NBC News began documenting some of these issues in October and reported impacts on Capitol Hill and Washington, DC
In October, veteran students contacted NBC News through its online phone to complain about not receiving a GI Bill. On October 7, NBC News reported that many GI Bill beneficiaries have faced tremendous financial hardship because the VA did not pay them. It also appears that the VA failed to communicate the computer difficulties encountered during the reduction of veterans checks, and the long waiting times in the call centers frustrated many veterans and did not gave no appeal.
Officials in New York announced at the end of October. 12,000 veterans of the city have been affected and are at risk of deportation. Mayor Bill de Blasio said the city would provide financial assistance to those affected.
NBC News then reported on Veterans Day that computer problems continued to put veterans at risk of eviction and exposed some of the issues at stake, including system crashes. and the persistent appearance of "blue screen of death" in VA regional treatment centers.

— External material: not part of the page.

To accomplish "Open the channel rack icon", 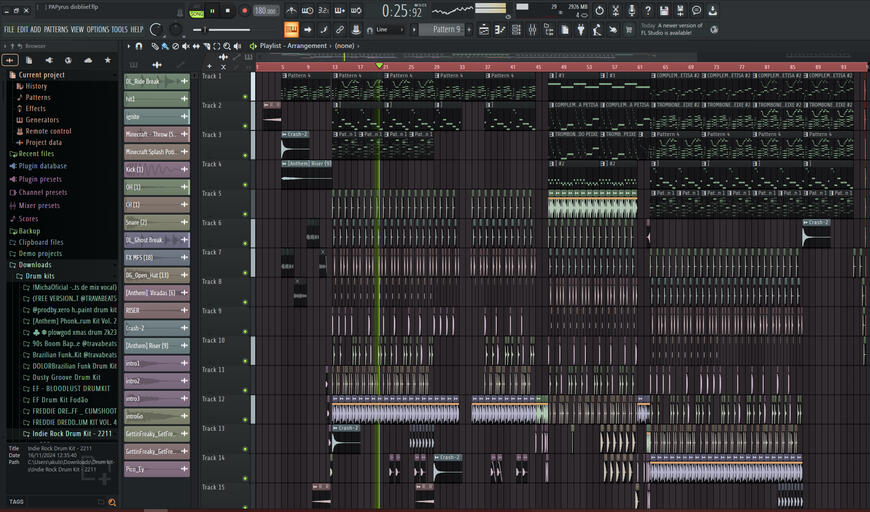I will (x=516, y=29).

Congress had scheduled a hearing to consider these issues a little less than a week later. But just before the hearing, it was discovered that a senior VA official to oversee some of these issues and to testify, General Robert Worley, had been reassigned to the post of director of a regional office in Houston.
During the day, while they were testifying before the Congress, VA representatives developed the ongoing issues, but they refused to commit to a timetable to solve the problem. However, they stated that VA employees and contractors worked overtime and weekends to solve the problem.
NBC News then reported that less than two days after the hearing, VA had had to cancel overtime over the weekend due to an internal update of the system.
Finally, on November 28, VA announced that it would take him more than a year to fully implement the Forever GI bill, delaying the deployment date to ensure correct housing. payments under the law until 1 December 2019.
But at a private briefing call, a few hours after that same announcement, VA representatives told congressional staff members that They did not intend to check their payments to make sure all student veterans were fully
Paul Lawrence, who oversees the Veterans Benefits Administration, described the report as of NBC News on the subject "misleading" before a congressional hearing the next day, adding that "nothi ng could be further from the truth." Later during the interrogation, however, he admitted that VA felt that "backtracking would be better spent energy in processing claims for compensation".
Another hour later, VA reversed this idea. VA Secretary General Robert Wilkie stated that "each beneficiary will receive retroactively the benefits to which he is entitled under [the Forever GI Bill]."
VA's answers seem rather bleak and likely to change for many members of the Congress, legislators demanded an investigation into the federal agency in order to understand the magnitude of the problem and ensure that all alumni fighters receive the money to which they are entitled. Questions were also asked as to who should be held responsible for these persistent problems.
This also prompted lawmakers to act in the last moments of the session by passing two bills to ensure that veterans receive all the money they are owed and to protect
the end of the year and when VA insists that it is unlikely that similar problems will reoccur, many advocates, veterans and lawmakers maintain a wait-and-see approach with fear that recipients of GI Bill will encounter difficulties similar in the next semester.